I don’t necessarily want it to stay this way. Just sayin’.

DeeDee,
I’m very, truly sorry about your mother. My heart goes to you, and your family.
I have a similar relationship with the phone: if it’s not a company calling for a payment arrangement, it is bad news, and I dread the ringtone, the voice mail, and even the moment before call display shows the caller.
We’d be honoured to have you on the other end of the phone, though. Or is you’re ever up for a Skype call…
Le Clown
Skype is definitely the way to go – good call, no pun intended. I do better with scheduled contact so I can be “prepared” as I’m awful at recovering from being interrupted.
Sometime, Le Clown.
Sending you love.
And the clown makes a good point about Skype. Perhaps something like that medium would be less triggering.
Actually, that’s a very good point. I’m totally fine with Skype since I’m very comfortable with online teleconferences. Video is even better since the richer medium helps – video Skype is almost like a normal conversation. Almost.
thanks for sharing this. My problem with the phone is that, when someone is talking to me on the phone, It is like I miss bits and pieces. Like I can’t hear what they are saying. I think there is a name for that, but it has to do with being nervious. But if it is not my mom or my kids on the phone, I am too busy trying to get use to the strange vioce to really get what they are saying lol. I am so sorry to hear about the events in your life that have affected you in this way. (((hugs)))
There’s something called Central Auditory Processing Disorder that might have to do with that – worth a look anyway. I know what you mean about missing bits and pieces, but I get that from not paying 100% attention 100% of the time.
I feel you on the phone thing, but not for the same specific reason. Mine was a combination of being intentionally handed to someone nasty when calling customer service (who told me angrily I would take a free month of their service, refused to cancel me as requested, and slammed the phone down on me), and working in an environment where you could hear 100 different phones ring clearly across the warehouse building at all hours of the day and night. So yes, I might have been a gabby teen, but now… *shudders*
Amazing how much those experiences can shape our behavior, isn’t it?
Ayup! I’d be more annoyed by it if I didn’t prefer text-based communications. At least, in that, I have a vague chance of getting brain and words to sync up.
I feel you on the phone thing, too. My problem is jumping at the ring of cell phone. I keep my own phone on vibrate. I don’t have many triggers, but the sound of a cell phone ringing loudly and endlessly is one of them…It stems from being stalked on my cell phone (when they just came out) by an abusive ex-lover who wouldn’t leave me alone.

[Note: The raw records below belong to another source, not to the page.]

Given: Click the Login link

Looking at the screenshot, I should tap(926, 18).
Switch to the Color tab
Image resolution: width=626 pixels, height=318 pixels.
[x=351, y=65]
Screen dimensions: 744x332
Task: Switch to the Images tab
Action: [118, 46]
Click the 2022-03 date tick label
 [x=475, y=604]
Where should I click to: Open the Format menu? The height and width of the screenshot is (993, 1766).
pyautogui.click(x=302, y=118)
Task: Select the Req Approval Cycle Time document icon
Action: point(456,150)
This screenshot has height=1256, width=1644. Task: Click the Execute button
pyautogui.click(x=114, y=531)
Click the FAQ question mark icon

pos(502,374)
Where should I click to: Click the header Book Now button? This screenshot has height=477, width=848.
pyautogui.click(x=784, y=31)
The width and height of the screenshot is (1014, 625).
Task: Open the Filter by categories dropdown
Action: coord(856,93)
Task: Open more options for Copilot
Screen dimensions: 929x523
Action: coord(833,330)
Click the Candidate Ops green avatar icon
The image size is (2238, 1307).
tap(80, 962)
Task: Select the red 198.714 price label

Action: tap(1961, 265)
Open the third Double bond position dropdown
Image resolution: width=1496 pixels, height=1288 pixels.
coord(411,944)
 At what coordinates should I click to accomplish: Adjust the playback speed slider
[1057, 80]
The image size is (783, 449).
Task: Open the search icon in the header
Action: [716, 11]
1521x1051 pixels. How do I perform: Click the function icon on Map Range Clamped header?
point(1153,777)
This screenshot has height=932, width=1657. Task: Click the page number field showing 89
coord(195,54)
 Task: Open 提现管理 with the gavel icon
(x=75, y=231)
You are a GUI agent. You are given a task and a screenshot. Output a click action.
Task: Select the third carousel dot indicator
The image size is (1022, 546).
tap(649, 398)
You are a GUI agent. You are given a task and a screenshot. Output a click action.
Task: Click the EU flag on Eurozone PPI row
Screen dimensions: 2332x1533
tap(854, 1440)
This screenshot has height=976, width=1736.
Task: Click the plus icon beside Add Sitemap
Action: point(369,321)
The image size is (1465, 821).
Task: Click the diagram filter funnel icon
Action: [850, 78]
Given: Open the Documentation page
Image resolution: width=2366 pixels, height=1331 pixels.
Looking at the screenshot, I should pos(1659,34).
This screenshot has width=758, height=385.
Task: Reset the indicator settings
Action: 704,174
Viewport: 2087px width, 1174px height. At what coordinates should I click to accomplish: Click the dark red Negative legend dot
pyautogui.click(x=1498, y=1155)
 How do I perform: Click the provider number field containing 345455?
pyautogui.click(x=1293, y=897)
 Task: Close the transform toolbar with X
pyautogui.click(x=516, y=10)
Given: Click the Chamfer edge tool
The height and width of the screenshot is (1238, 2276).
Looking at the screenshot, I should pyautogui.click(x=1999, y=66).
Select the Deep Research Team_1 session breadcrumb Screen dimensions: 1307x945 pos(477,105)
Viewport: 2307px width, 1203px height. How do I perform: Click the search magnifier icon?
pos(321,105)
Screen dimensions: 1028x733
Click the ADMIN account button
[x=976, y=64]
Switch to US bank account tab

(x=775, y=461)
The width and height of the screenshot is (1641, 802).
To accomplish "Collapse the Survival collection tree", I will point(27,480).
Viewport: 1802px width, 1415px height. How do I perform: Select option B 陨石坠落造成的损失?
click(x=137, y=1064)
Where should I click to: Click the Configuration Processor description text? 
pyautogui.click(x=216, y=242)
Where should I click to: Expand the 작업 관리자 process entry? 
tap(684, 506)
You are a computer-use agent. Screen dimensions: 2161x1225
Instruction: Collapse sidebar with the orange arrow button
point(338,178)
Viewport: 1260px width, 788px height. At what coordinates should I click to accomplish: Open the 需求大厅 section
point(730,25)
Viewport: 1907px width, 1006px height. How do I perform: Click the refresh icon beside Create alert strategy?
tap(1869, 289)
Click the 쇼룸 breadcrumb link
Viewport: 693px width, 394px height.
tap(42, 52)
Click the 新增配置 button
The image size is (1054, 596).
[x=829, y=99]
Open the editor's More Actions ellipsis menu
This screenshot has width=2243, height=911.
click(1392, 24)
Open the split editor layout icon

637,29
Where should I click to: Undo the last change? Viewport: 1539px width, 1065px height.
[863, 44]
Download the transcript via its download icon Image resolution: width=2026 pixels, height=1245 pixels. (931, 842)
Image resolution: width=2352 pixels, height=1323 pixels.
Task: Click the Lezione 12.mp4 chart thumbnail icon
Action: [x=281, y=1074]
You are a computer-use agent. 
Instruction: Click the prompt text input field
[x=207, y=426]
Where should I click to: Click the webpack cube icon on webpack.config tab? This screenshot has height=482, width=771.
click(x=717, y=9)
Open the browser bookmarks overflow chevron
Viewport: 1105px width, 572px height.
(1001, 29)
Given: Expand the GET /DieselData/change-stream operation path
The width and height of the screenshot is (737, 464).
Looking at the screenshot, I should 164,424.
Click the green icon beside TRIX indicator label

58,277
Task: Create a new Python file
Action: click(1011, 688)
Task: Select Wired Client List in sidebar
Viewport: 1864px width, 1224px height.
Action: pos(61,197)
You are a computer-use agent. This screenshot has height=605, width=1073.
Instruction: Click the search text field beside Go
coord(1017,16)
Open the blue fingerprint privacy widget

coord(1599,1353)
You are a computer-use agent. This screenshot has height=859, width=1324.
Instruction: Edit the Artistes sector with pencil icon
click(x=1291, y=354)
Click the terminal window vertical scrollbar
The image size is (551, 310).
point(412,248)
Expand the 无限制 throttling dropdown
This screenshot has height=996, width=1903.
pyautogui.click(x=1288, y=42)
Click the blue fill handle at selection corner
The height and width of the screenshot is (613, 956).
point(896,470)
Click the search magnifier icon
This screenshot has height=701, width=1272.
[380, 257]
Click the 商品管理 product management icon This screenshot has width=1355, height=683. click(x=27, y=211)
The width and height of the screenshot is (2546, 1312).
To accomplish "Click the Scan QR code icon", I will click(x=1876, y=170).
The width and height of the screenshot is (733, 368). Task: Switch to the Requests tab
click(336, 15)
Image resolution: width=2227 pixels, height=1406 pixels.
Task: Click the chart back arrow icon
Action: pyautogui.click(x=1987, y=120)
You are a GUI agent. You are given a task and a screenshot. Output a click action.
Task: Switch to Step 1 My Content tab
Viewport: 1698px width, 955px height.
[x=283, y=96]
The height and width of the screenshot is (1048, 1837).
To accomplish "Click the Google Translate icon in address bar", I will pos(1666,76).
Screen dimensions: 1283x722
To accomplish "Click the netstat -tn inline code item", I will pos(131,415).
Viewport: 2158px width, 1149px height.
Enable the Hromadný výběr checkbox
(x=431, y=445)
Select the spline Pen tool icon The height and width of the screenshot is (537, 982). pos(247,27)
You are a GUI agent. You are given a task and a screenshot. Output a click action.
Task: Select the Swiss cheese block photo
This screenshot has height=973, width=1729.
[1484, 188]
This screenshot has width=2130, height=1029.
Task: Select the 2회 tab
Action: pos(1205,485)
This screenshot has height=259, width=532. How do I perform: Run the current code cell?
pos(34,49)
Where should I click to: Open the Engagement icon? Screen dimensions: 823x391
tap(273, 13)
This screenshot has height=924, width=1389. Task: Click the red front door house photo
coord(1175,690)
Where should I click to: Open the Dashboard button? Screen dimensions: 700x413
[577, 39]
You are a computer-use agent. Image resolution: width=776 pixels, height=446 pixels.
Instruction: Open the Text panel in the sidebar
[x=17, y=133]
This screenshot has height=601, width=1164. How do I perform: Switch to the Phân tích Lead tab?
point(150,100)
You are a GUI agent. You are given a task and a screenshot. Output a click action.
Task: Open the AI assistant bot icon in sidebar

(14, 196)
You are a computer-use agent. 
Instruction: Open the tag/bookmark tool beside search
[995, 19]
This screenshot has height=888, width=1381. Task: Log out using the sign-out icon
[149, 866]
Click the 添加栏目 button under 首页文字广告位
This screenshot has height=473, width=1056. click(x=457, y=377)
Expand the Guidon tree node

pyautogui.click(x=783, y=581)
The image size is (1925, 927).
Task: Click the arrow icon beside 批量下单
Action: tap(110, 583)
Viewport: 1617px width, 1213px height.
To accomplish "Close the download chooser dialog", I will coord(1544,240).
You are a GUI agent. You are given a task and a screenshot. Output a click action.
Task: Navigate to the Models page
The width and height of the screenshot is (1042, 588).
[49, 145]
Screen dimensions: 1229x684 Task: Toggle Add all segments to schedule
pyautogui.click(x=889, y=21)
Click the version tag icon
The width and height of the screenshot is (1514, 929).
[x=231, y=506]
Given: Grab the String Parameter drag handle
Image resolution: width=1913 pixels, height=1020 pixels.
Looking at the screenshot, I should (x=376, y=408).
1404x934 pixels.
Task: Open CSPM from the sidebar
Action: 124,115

Yikes, that’s certainly a good reason to avoid the phone. Unscheduled calls tend to be really hard for me because of attention switching overhead, but when it comes to ringing phones… I have what is sometimes called a “high startle reflex” (GAD symptom) and the phone will trigger it like anything else. If anyone ever called me, I’d have to start keeping my phone in my purse instead of my pocket, or else I’d shriek every time it rang!